Medical training is recognized as a particularly stressful experience that can affect student well-being and learning. The increased risk of stress-related burnout for medical students is a serious problems that must be addressed to attract and retain a healthy, flourishing medical workforce that can model wellness for their patients. Smartwatches and fitness trackers have the potential to play a significant role in the assessment of well-being across the student body. These devices are equipped with sensors that can collect data on physiological parameters related to heart rate, sleep, and physical activity levels which have been shown to be associated with well-being outcomes.
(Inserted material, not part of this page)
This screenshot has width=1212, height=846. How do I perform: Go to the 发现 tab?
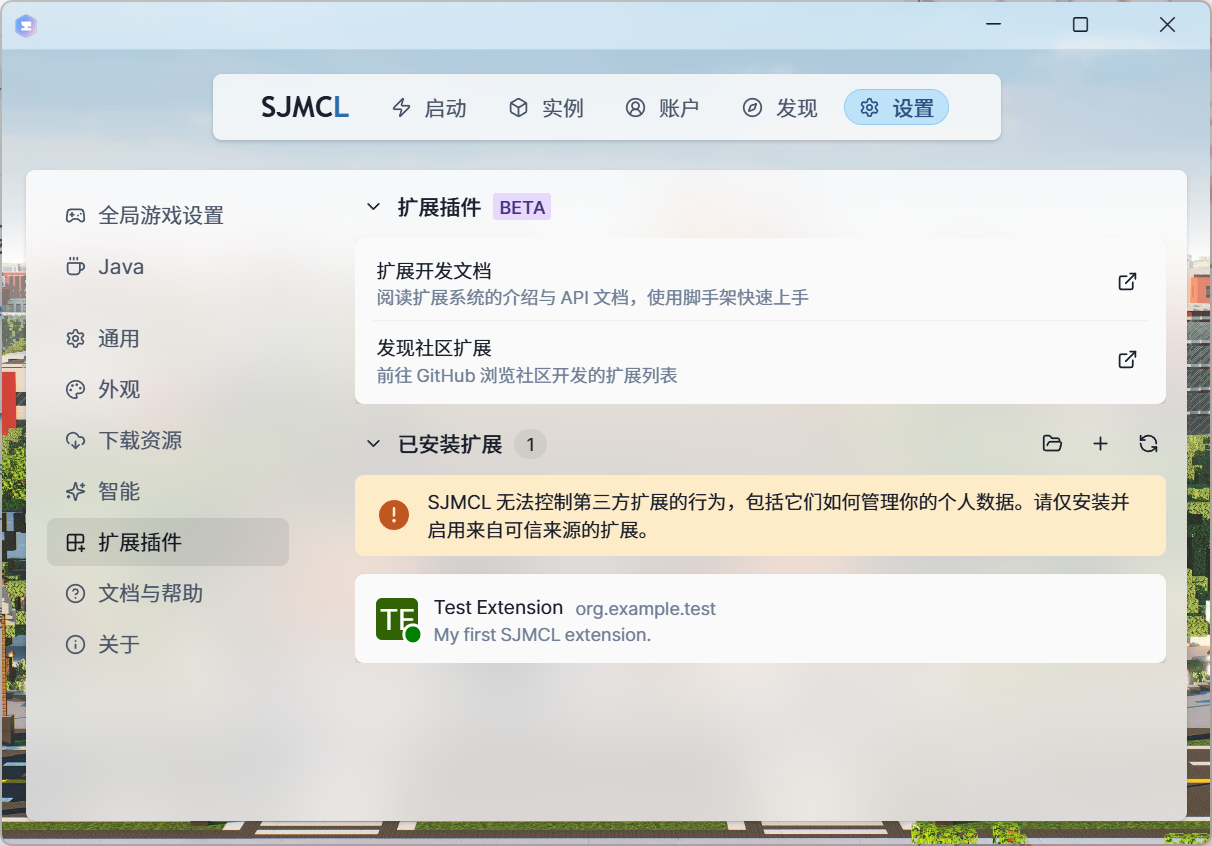click(x=780, y=108)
A major goal of the Wearable Wellness Study is to better understand individual and curricular factors in medical school that lead to high levels of stress. The information gained from this study has the potential to inform personal and curricular change and lead to better well-being outcomes.
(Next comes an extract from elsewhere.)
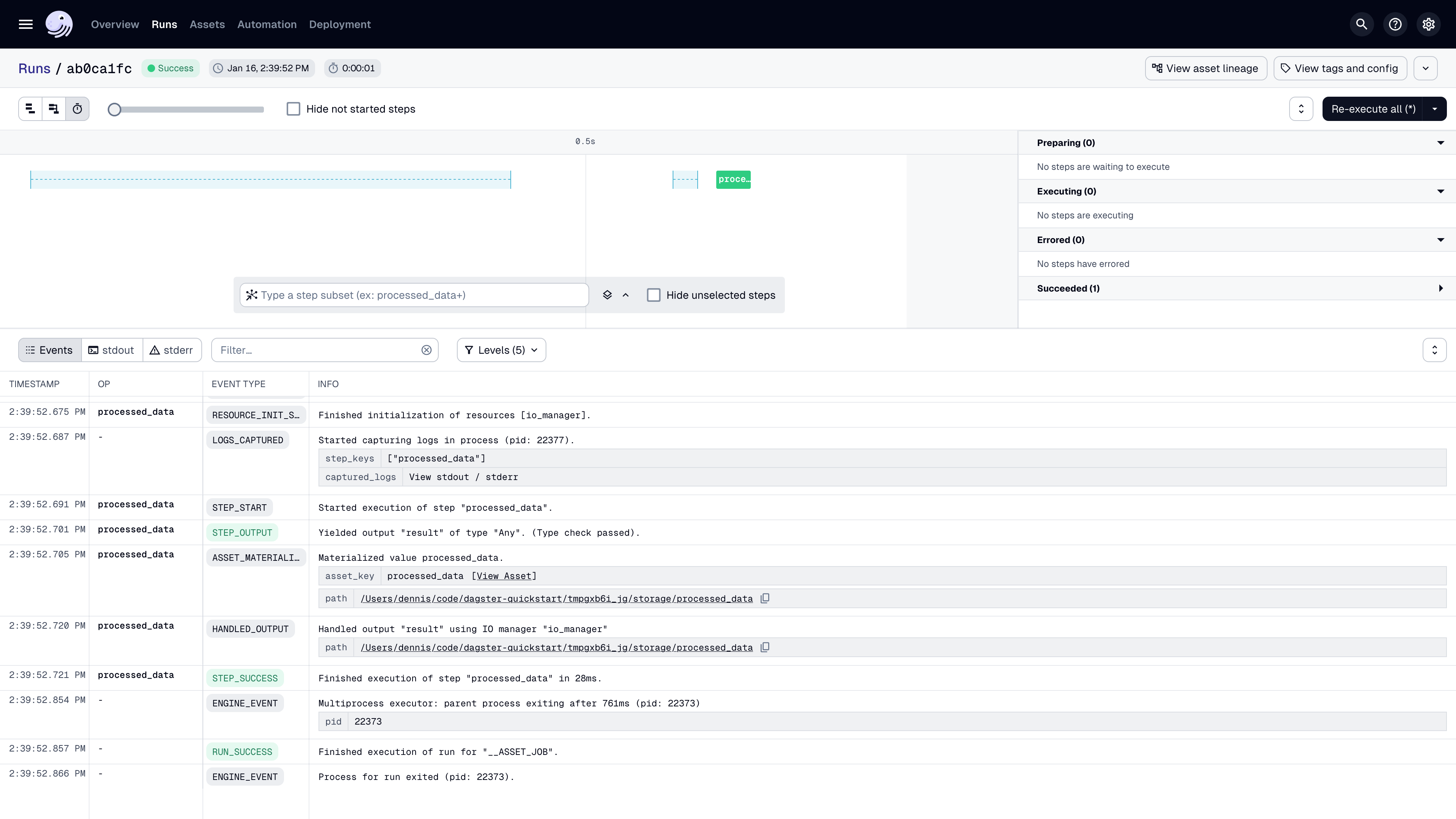Go to the Assets nav item

[207, 24]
What Does The Study Involve?
Participants will wear a wearable fitness tracker wristband to track daily activity levels, heart rate, and sleep. Participants will receive a Fitbit Inspire 3™ device and install the device app on their smartphone to allow syncing of the tracker with their smartphone. The app allows participants to view graphs of their physical activity, sleep, heart rate and other metrics collected by the wearable device. Participants will be asked to sync the fitness tracker daily with their phone and wear it continuously throughout the study duration. In addition, participants will be asked to install the MyDataHelps app on their smartphone. The app acts as a tool for consent, initiating wearable data collection, delivery of study questionnaires, automated notifications, and reminders. All collected information is anonymized for privacy protection. A medical student data monitor has oversight over all data collection and analysis and can veto analyses that are against the interest of the student body. Participants will be asked to complete a brief app-based 30 second survey at the end of each day indicating their well-being status, and a 2 minute survey every two weeks. The study runs through the academic year, allowing aggregate mapping of well-being across the medical school curriculum.